▶ Excerpted passage
....
The official narrative is that an ISIS-K suicide bomber got through Taliban “security” and detonated, resulting in the deaths of 13 U.S. military personnel and a number of Afghans. Yet what the people on the ground keep saying is that there was a firefight afterward.
Why it matters.
If there was a firefight, then there was a significant terrorist presence at HKIA and the narrative that the Taliban were providing security falls apart.
The Biden admin and its brass claimed to have partnered with the Taliban, and claimed that the terrorists could be trusted. They have every incentive to cover up evidence that a sizable terrorist contingent was actually on the scene.
So what really happened that day?
For Chappell and some of the other families of those killed that day, the release this month of a U.S. military investigation examining the attack has caused them to question whether Defense Department officials distorted its findings. In interviews, they castigated the Biden administration for placing their loved ones — most, like Nikoui, barely 20 years old — into such a dangerous situation and said that the Marines who survived the explosion told them they endured a firefight afterward — claims the Pentagon has dismissed.
This is a core issue here. Why would military personnel lie about being in a firefight? What possible motive could there be? We know why Biden’s people would be motivated to lie about their decision to trust the Taliban.
On Feb. 4, U.S. military officials announced at the Pentagon that, after an extensive investigation, they had determined that a single suicide bomb with “disturbing lethality” caused the staggering loss of life.
But according to their full report, survivors of the attack described a more complex situation. In witness statements, Marines recalled coming under and returning gunfire, sprinting to the blast site to treat survivors with tourniquets and clotting agents, and struggling to find enough refrigerated storage for all of the remains.
One reconnaissance Marine with 15 years of military service said that, after the explosion, he heard “snaps and cracks of rounds all around him” and observed what appeared to be people suffering from gunshot wounds. Like all but a few witnesses, this individual’s name was redacted from the report.
Another Marine recalled shooting numerous times.
....
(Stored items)
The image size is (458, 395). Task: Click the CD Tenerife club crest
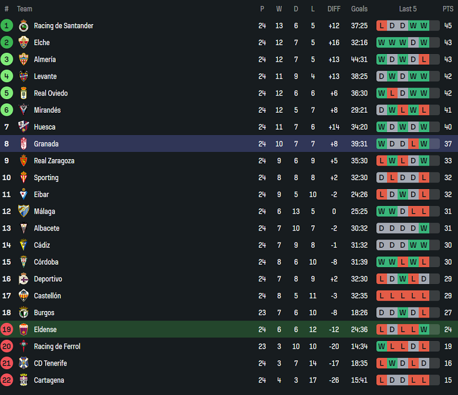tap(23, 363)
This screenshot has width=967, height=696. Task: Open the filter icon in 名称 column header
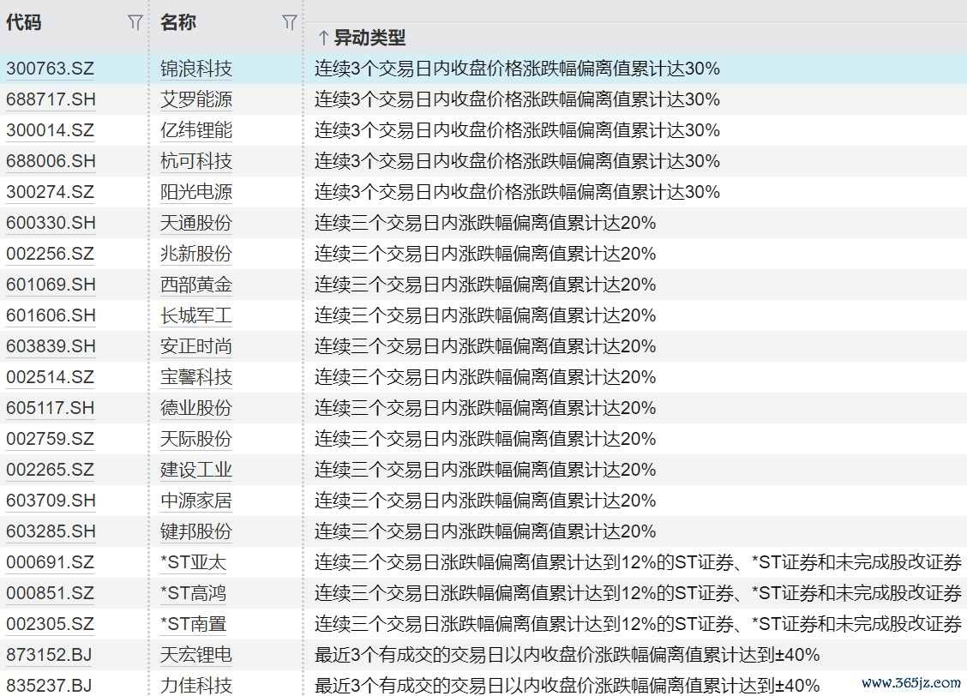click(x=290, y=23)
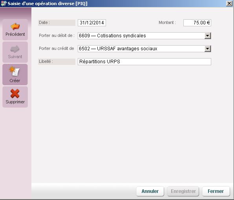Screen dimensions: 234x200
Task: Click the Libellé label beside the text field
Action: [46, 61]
....
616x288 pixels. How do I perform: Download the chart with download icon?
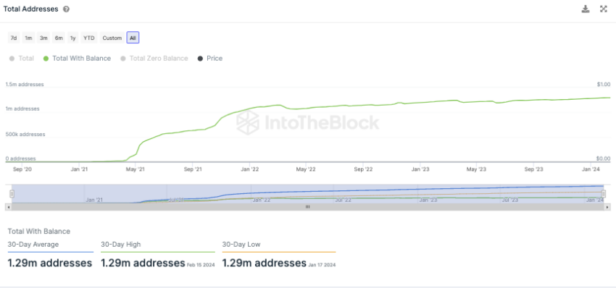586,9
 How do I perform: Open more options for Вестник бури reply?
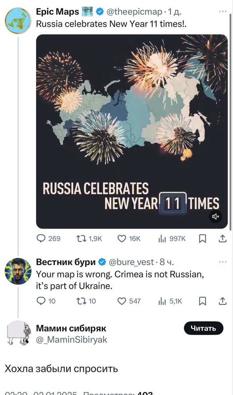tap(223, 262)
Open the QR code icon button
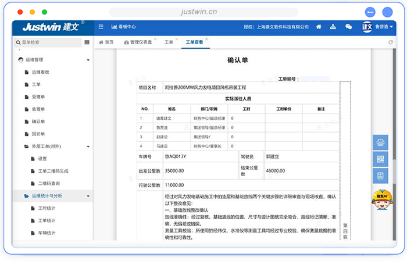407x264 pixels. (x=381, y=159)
....
▶ Assigned task
Please answer from the article on the ISIS-K bombing: what did U.S. military officials announce on Feb. 4 as the cause of the loss of life?

▶ Response for this exercise
A single suicide bomb with "disturbing lethality" caused it.